## Assignment:
Your answer must be the exact lines from the one with "Image resolution: width=183" to the end of the data, both included, with no pictures.

-.-.-

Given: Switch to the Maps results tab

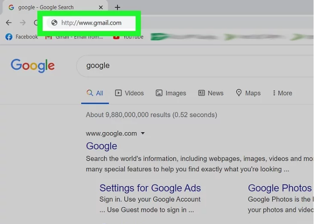Looking at the screenshot, I should click(248, 93).
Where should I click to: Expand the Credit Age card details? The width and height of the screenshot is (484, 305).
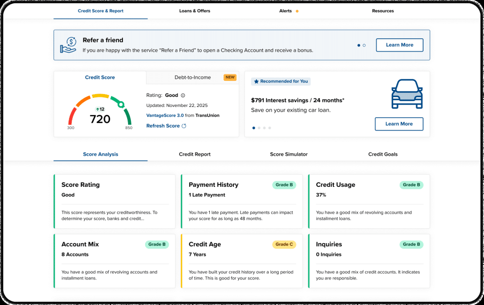242,261
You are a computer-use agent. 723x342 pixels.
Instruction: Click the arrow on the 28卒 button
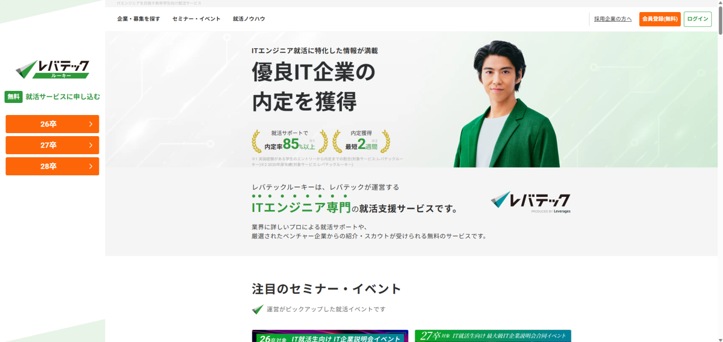click(x=90, y=166)
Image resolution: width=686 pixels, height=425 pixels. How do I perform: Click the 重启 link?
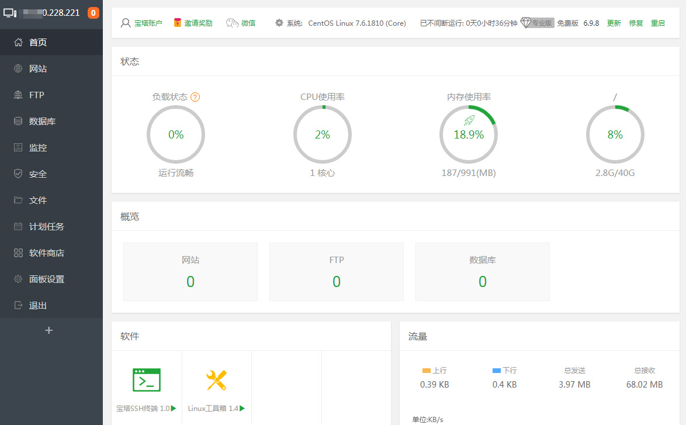[x=657, y=23]
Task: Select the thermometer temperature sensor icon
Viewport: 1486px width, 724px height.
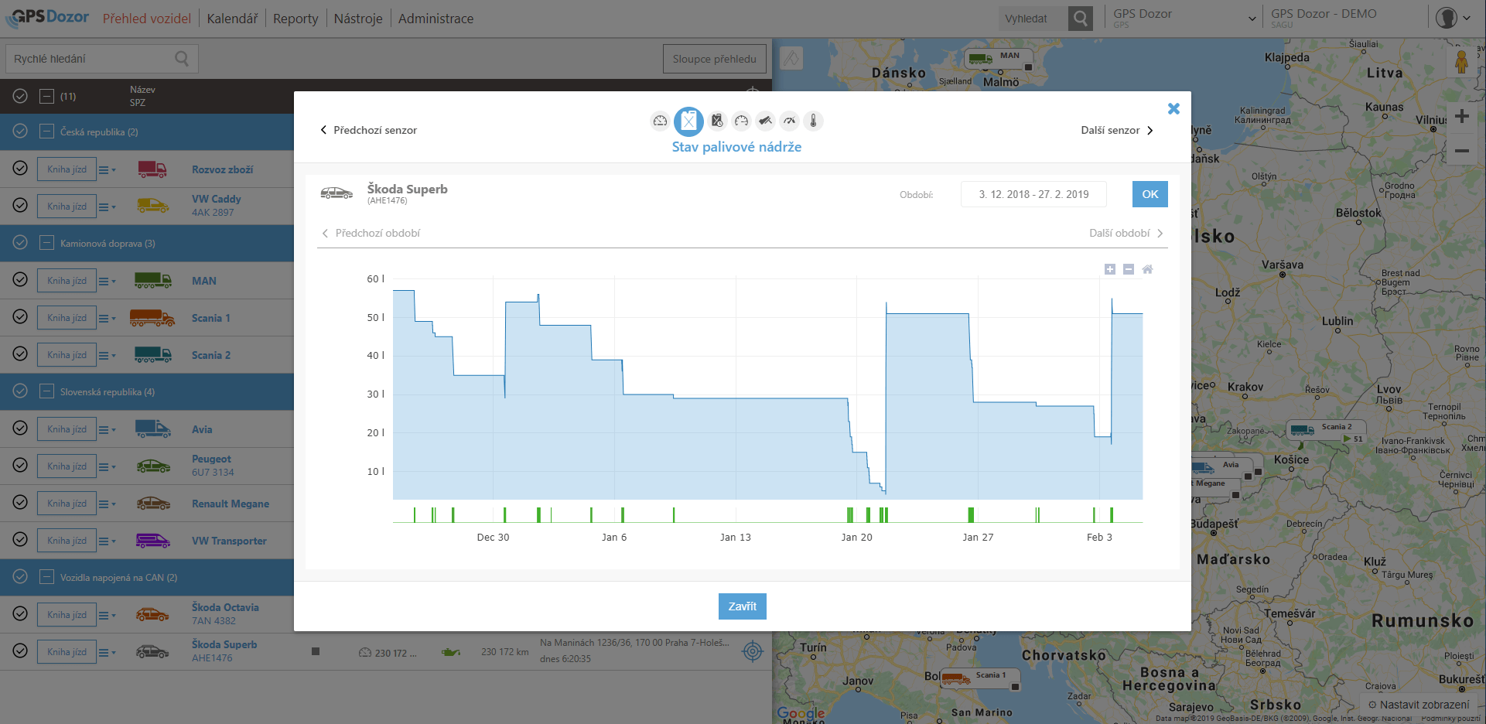Action: click(x=813, y=121)
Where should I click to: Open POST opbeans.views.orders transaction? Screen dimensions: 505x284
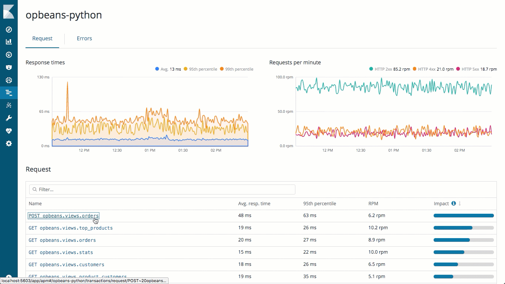click(63, 216)
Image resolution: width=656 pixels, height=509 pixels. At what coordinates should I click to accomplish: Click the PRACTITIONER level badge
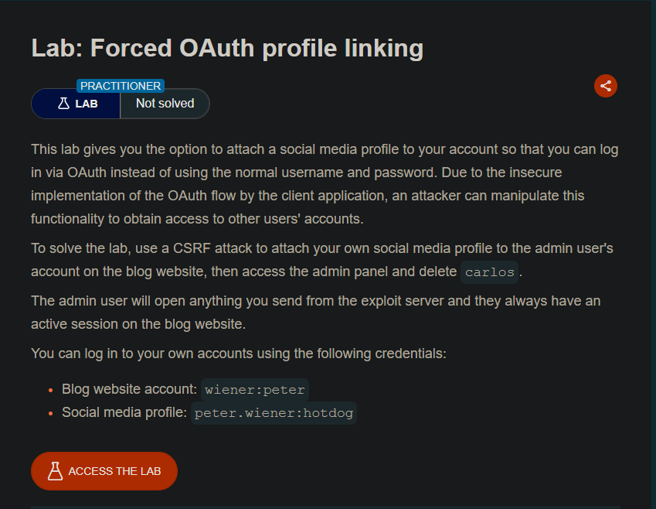121,86
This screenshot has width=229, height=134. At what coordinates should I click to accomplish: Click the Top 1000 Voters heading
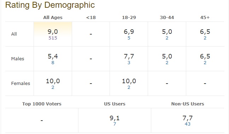click(42, 104)
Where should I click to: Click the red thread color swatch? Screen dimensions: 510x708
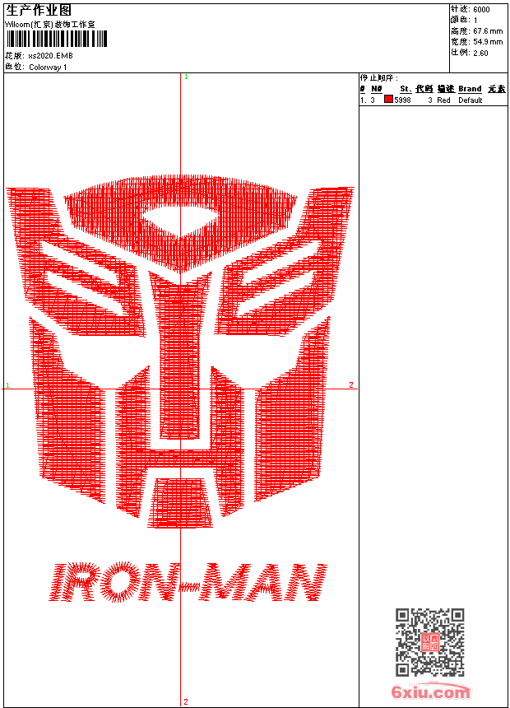(388, 100)
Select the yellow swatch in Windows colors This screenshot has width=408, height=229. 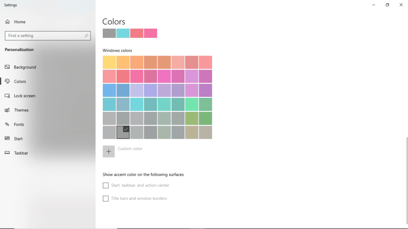pyautogui.click(x=109, y=62)
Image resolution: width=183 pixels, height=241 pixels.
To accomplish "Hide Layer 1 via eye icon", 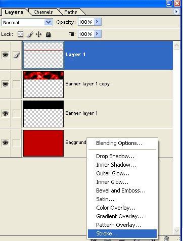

-.-.-

## Exercise result:
Image resolution: width=183 pixels, height=241 pixels.
To accomplish "Hide Layer 1 via eye icon", 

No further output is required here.